An exact transcription of the lines below, from the first through the one containing "Given: Open departure time 00:00 dropdown", is the only output wanted.
★ ★ ★ ★ ★
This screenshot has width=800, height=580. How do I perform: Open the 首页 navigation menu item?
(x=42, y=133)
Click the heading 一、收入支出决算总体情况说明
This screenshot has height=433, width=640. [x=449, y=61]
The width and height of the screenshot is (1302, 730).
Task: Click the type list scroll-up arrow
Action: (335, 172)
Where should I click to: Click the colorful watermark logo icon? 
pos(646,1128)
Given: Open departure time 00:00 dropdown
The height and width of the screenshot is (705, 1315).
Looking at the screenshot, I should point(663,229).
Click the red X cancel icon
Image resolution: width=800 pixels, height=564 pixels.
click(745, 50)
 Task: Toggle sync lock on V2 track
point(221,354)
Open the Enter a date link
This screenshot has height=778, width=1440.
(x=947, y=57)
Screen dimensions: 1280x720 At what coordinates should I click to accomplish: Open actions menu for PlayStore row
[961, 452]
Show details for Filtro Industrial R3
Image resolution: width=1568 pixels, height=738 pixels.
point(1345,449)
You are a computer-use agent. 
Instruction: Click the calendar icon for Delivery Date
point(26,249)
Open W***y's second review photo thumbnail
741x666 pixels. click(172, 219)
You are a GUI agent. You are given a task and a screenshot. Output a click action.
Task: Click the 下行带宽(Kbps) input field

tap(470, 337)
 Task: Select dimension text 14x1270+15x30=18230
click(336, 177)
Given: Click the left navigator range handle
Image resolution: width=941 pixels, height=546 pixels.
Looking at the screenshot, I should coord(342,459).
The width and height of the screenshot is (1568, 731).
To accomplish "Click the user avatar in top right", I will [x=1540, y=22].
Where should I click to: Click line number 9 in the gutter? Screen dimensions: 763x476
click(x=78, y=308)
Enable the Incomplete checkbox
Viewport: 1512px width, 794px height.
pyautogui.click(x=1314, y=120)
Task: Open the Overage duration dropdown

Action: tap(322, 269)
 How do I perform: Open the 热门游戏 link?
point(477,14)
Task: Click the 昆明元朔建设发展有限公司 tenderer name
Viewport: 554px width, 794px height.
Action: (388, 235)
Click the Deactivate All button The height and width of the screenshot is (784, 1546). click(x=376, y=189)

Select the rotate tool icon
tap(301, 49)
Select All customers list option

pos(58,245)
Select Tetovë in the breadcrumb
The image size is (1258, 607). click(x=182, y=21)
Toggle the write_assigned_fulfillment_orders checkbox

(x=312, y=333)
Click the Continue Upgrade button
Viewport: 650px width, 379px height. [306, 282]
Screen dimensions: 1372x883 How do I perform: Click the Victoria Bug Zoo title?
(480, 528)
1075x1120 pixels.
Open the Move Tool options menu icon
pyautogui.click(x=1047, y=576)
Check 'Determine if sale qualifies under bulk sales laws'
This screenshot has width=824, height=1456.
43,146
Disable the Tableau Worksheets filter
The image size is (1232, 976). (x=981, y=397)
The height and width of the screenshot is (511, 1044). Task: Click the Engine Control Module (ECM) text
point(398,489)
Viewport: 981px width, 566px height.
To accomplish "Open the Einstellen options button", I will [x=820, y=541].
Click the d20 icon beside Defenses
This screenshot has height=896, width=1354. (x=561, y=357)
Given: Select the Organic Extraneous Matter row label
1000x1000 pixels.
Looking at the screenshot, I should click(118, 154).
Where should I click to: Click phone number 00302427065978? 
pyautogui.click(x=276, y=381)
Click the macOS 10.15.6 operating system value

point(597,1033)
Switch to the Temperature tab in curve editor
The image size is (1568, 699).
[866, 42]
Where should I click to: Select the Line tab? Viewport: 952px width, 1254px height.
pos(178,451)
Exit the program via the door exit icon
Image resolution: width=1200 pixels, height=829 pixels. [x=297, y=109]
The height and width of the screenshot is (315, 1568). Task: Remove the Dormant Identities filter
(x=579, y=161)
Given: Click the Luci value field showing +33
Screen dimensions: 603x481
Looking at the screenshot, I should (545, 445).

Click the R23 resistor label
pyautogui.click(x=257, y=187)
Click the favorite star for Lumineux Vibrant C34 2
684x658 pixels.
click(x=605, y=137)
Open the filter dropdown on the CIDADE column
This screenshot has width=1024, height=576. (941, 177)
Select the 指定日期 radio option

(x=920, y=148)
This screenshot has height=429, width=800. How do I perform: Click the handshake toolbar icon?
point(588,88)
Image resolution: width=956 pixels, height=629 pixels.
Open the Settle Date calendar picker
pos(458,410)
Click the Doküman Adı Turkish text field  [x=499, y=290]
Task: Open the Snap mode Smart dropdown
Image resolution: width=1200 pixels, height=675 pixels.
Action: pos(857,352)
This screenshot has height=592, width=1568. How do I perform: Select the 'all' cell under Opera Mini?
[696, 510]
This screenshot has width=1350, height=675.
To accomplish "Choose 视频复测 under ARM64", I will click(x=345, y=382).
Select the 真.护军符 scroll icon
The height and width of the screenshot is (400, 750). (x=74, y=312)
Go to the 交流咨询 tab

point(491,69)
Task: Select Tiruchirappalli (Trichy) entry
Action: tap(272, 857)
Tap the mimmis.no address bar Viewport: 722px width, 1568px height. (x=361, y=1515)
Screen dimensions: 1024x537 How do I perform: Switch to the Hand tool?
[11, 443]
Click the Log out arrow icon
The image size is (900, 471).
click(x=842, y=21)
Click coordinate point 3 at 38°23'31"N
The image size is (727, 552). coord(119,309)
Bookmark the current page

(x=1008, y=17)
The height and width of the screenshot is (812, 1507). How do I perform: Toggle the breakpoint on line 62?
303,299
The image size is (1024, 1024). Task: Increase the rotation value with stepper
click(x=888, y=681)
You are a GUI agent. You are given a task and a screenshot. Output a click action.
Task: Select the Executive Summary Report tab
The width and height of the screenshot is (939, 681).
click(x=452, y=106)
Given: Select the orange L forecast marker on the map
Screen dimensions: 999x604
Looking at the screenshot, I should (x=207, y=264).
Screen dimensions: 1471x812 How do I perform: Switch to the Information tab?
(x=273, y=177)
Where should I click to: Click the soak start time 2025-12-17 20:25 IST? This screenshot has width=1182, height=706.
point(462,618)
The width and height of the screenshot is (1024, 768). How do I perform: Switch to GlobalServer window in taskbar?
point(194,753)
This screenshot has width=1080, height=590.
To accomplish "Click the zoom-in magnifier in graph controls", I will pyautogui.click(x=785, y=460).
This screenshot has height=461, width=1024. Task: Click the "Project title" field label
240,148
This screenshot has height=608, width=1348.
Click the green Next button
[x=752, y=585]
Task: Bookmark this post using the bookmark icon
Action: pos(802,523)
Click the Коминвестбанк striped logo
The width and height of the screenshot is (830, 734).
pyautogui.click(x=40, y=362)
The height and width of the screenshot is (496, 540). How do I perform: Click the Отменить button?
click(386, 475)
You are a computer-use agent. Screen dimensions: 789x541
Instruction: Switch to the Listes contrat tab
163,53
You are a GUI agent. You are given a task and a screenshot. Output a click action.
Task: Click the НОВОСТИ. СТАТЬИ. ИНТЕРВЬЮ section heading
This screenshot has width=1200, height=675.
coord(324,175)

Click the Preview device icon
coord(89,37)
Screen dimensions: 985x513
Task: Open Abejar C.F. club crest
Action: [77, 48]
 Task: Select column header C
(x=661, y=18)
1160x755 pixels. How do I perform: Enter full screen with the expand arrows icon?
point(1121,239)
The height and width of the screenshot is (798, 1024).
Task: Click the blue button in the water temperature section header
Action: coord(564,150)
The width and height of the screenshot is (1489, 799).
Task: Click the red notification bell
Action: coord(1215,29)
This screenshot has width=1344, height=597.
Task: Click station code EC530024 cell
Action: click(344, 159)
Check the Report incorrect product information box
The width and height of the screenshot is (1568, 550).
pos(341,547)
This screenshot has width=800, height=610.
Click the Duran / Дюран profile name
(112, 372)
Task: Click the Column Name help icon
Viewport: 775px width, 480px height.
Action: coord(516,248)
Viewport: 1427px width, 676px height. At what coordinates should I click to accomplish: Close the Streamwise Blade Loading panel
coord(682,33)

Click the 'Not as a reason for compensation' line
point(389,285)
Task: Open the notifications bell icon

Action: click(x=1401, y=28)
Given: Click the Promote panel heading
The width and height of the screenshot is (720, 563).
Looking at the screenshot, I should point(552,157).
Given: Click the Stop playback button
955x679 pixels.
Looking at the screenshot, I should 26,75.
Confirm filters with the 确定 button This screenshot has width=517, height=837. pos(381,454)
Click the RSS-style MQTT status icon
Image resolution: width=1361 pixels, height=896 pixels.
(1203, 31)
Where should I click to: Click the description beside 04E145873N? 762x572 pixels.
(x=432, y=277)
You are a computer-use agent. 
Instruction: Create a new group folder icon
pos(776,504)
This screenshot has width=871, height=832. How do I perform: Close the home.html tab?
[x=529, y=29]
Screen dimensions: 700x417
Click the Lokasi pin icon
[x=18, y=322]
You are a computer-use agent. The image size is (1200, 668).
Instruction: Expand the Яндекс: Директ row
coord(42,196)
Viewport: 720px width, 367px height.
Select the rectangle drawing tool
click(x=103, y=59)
★ ★ ★ ★ ★
- [Answer to the exercise]
This screenshot has width=800, height=580. How do I perform: Open the 首页 navigation menu item?
(x=42, y=133)
Click the heading 一、收入支出决算总体情况说明
This screenshot has height=433, width=640. [x=449, y=61]
The width and height of the screenshot is (1302, 730).
Task: Click the type list scroll-up arrow
Action: (335, 172)
Where should I click to: Click the colorful watermark logo icon? 
pos(646,1128)
Given: Open departure time 00:00 dropdown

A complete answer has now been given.